Abstract

The separation of rat epididymal adipocytes into plasma-membrane, mitochondrial, microsomal and cytosol fractions is described. The fractions, which were characterized by marker-enzyme analysis and electron-micrographic observation, from the cells of fed and 24 h-starved animals were used to prepare acetone/diethyl ether-dried powders for the measurement of lipoprotein lipase activities. The highest specific activities and proportion of recovered lipoprotein lipase activity were found in the plasma-membrane and microsomal fractions. The two fractions from the cells of fed rats showed similar activities and enrichments of the enzyme, these activities being higher than the plasma-membrane and lower than the microsomal activities recovered from the cells of starved animals.
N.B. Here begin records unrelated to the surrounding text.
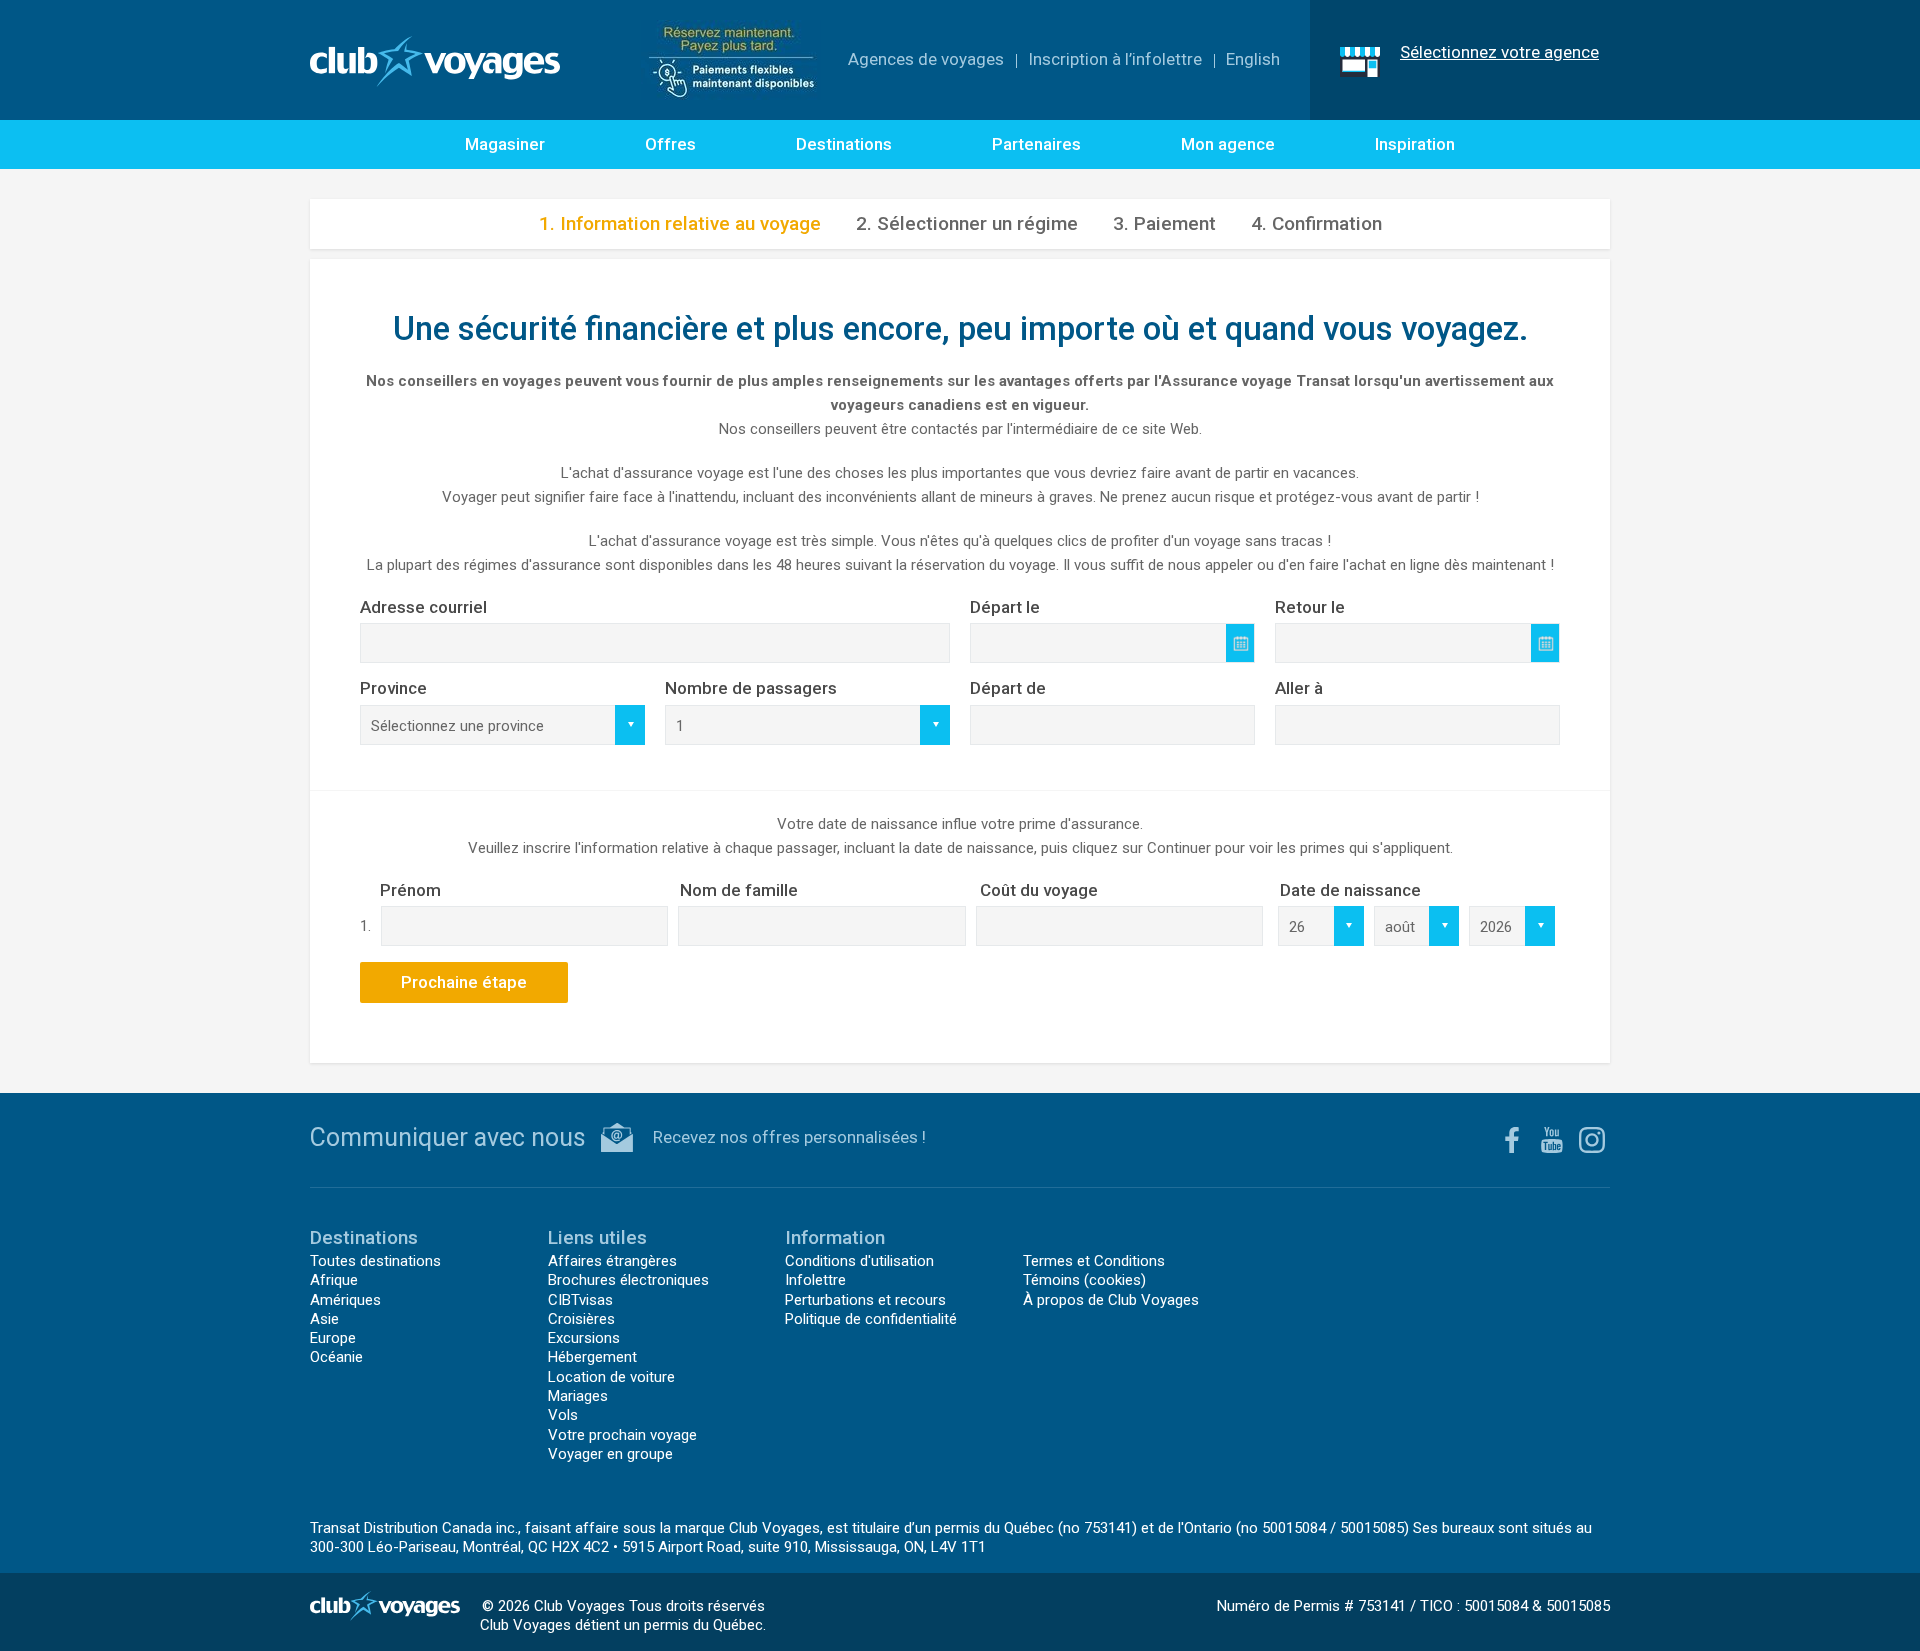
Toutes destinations (375, 1261)
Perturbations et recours (865, 1300)
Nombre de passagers (751, 688)
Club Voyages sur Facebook (1512, 1140)
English (1253, 59)
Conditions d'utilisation (859, 1261)
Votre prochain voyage (622, 1435)
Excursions (584, 1338)
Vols (563, 1415)
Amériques (345, 1300)
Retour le (1310, 607)
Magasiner (505, 144)
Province (393, 688)
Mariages (578, 1396)
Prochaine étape (464, 982)
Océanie (336, 1357)
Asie (324, 1319)
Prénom (410, 890)
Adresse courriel (423, 607)
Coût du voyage (1039, 890)
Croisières (581, 1319)
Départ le (1005, 607)
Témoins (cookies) (1084, 1280)
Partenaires (1036, 144)
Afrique (334, 1280)
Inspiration (1415, 144)
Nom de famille (739, 890)
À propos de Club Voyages (1111, 1300)
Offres (670, 144)
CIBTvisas (580, 1300)
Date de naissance (1350, 890)
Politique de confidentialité (871, 1319)
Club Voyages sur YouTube (1552, 1140)
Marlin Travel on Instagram (1592, 1140)
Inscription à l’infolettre (1115, 59)
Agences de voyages (926, 59)
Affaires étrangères (612, 1261)
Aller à (1299, 688)
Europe (333, 1338)
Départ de (1008, 688)
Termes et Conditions (1094, 1261)
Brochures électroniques (628, 1280)
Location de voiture (611, 1377)
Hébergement (592, 1357)
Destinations (844, 144)
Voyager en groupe (610, 1454)
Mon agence (1228, 144)
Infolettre (815, 1280)
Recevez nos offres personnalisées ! (789, 1137)
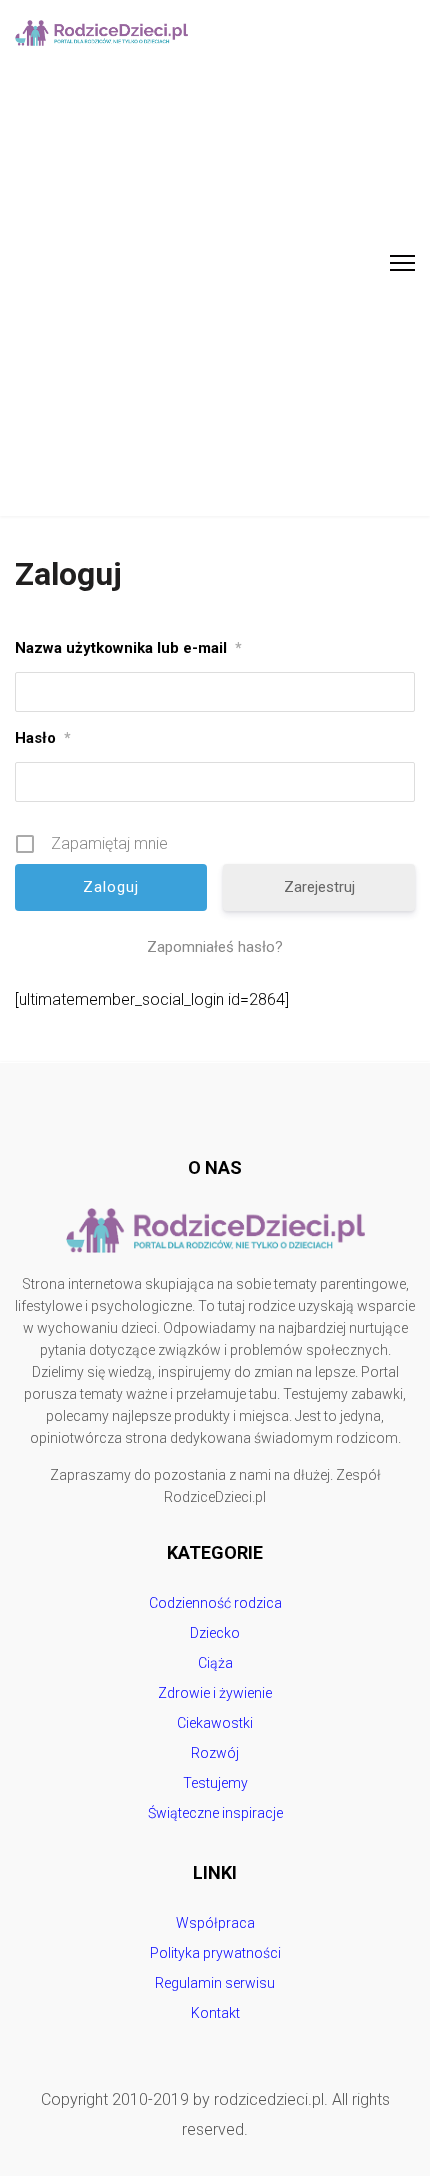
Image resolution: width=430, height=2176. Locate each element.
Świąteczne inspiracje (215, 1813)
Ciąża (215, 1663)
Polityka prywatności (215, 1953)
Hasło (43, 738)
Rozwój (215, 1753)
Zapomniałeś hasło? (215, 947)
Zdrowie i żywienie (215, 1693)
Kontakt (215, 2013)
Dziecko (215, 1633)
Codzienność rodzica (215, 1603)
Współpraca (215, 1923)
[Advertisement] (215, 291)
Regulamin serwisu (215, 1983)
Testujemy (215, 1783)
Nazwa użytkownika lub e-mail (128, 648)
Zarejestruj (319, 887)
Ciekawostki (215, 1723)
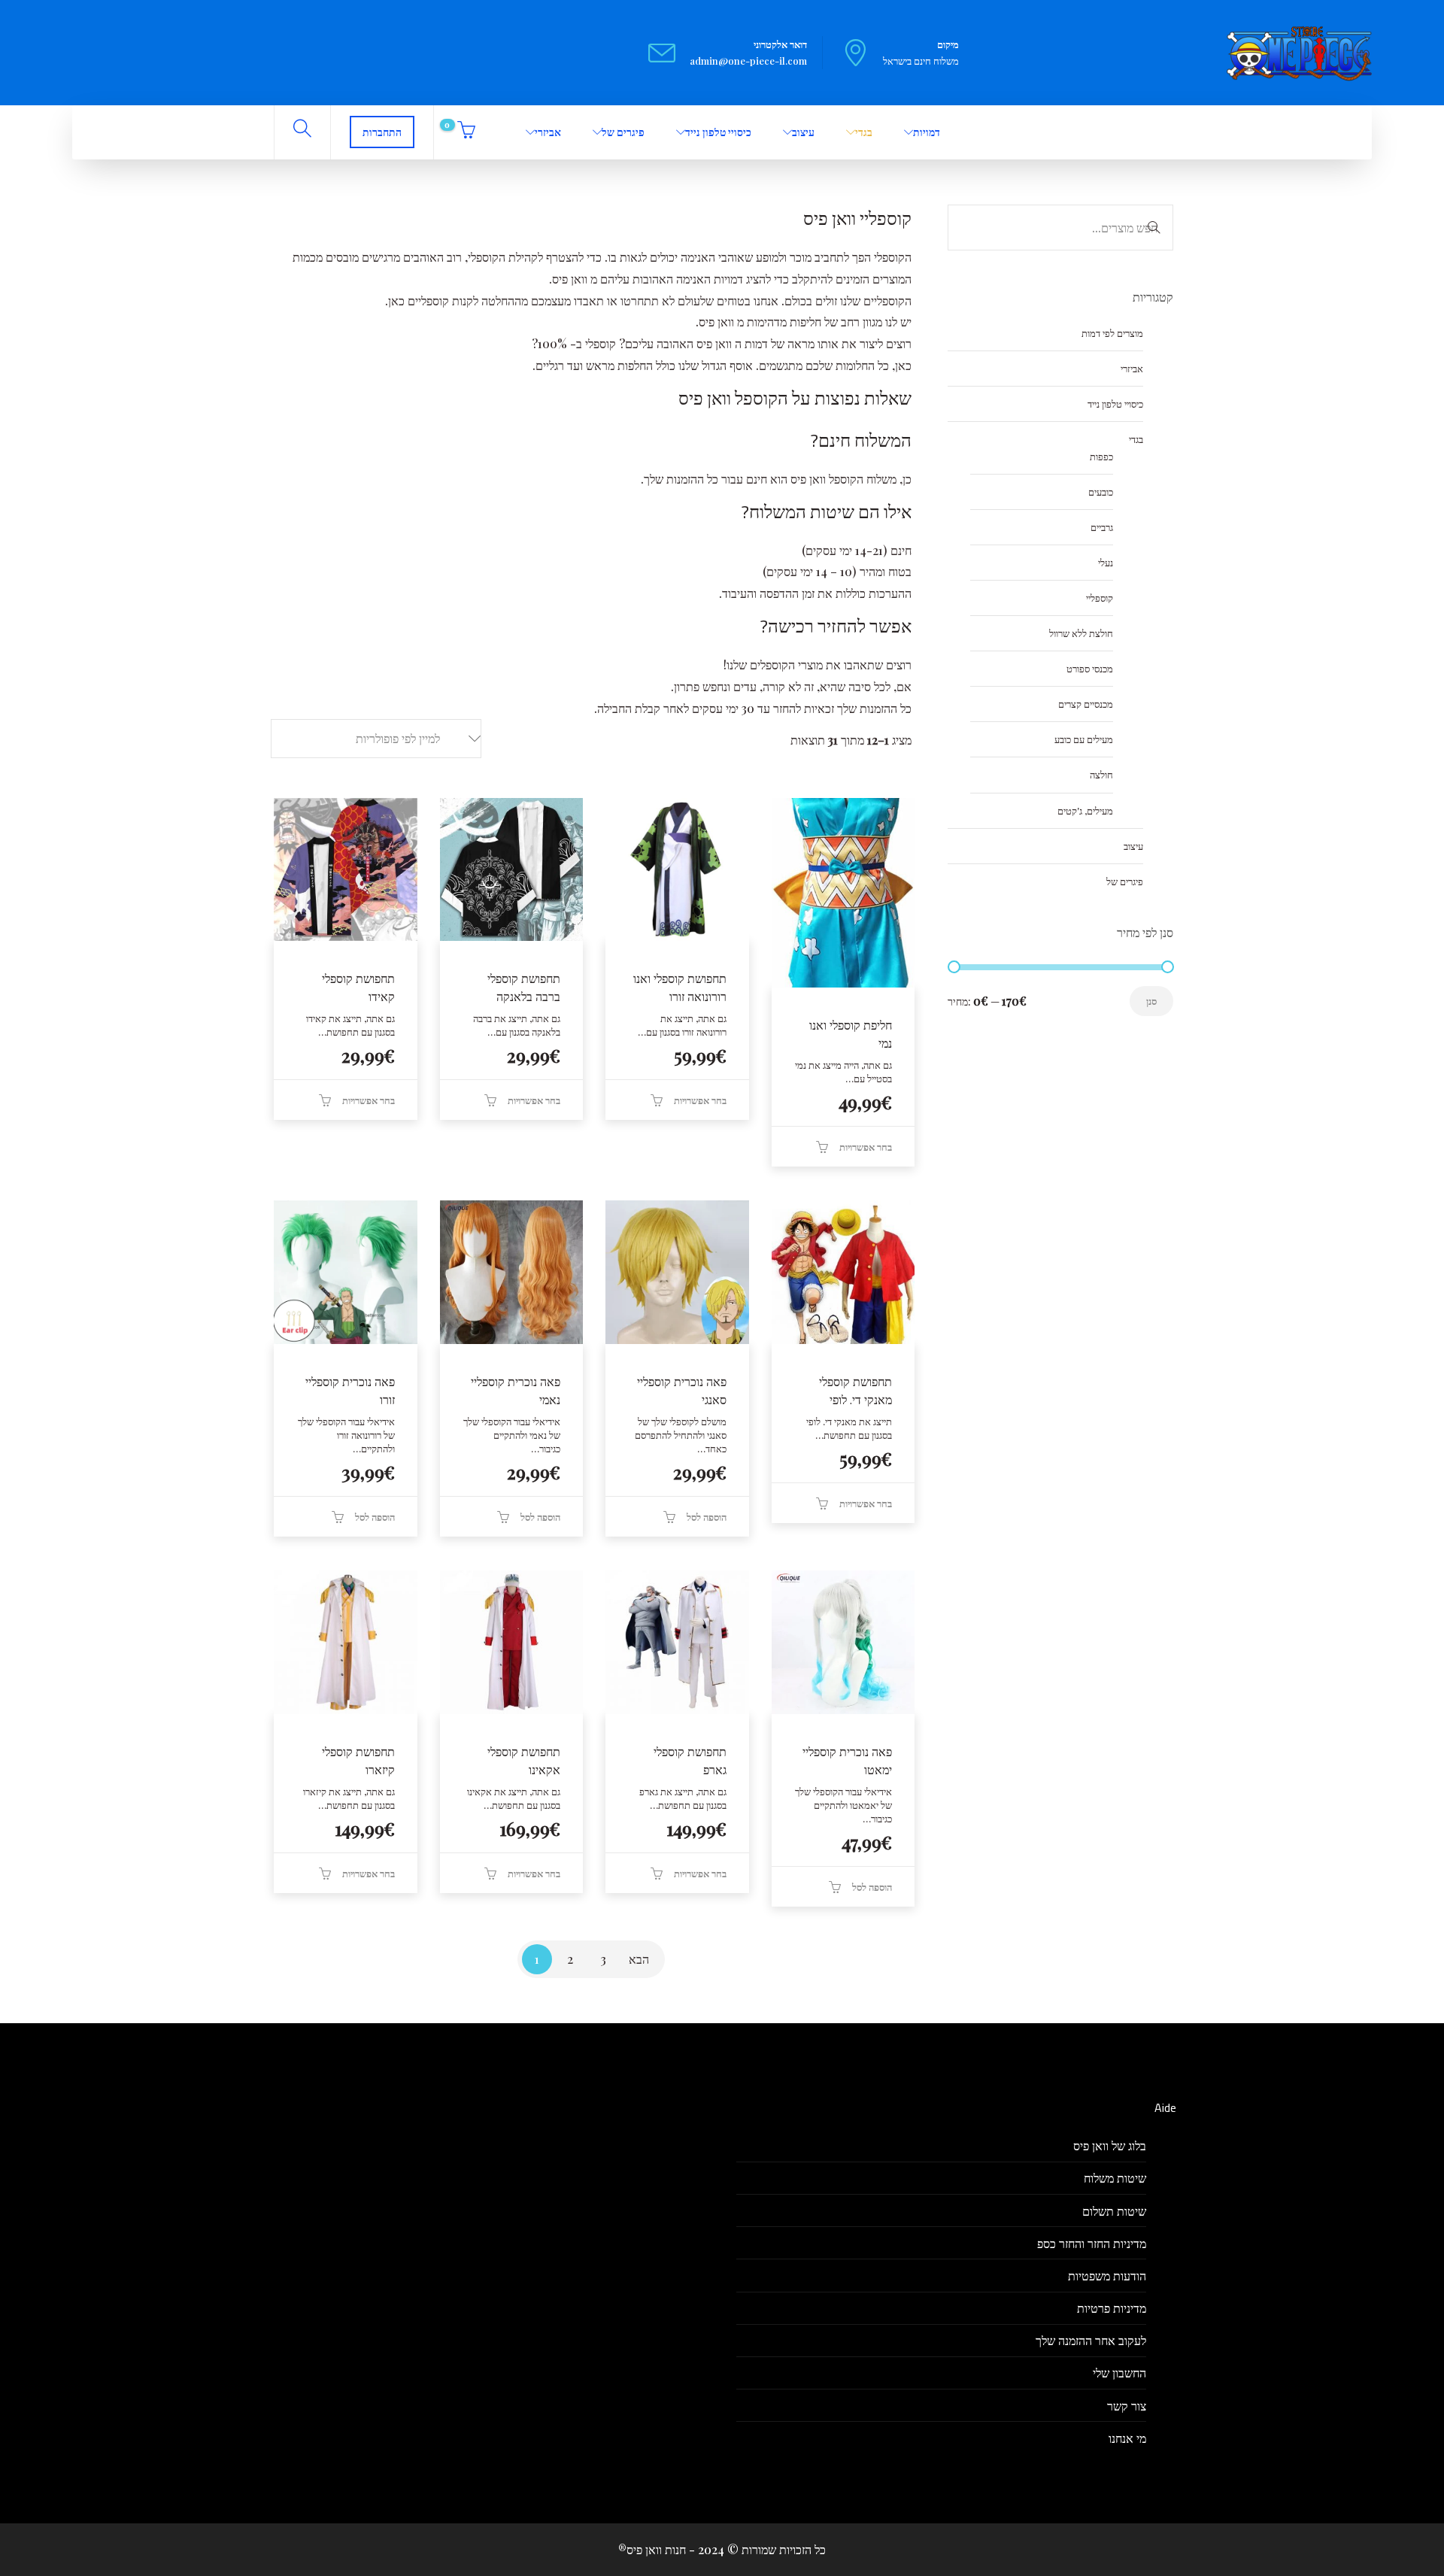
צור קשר (1126, 2406)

Chicken and guinea-pig anti-(rat lipoprotein lipase) sera were prepared, and an indirect labelled-second-antibody cellular immunoassay, using 125I-labelled rabbit anti-(chicken IgG) or 125I-labelled sheep anti-(guinea-pig IgG) antibodies respectively, for the detection of cell-surface enzyme was devised and optimized. The amount of immunodetectable cell-surface lipoprotein lipase was higher for cells isolated from fed animals than for cells from 24 h-starved animals, when either anti-(lipoprotein lipase) serum was used in the assay. The amount of immunodetectable cell-surface lipoprotein lipase fell further when starvation was extended to 48 h. The lipoprotein lipase of plasma-membrane vesicles was shown to be a patent activity and to be immunodetectable in a modification of the cellular immunoassay. Although the functional significance of the adipocyte surface lipoprotein lipase is not known, the possibility of it forming a pool of enzyme en route to the capillary endothelium is advanced.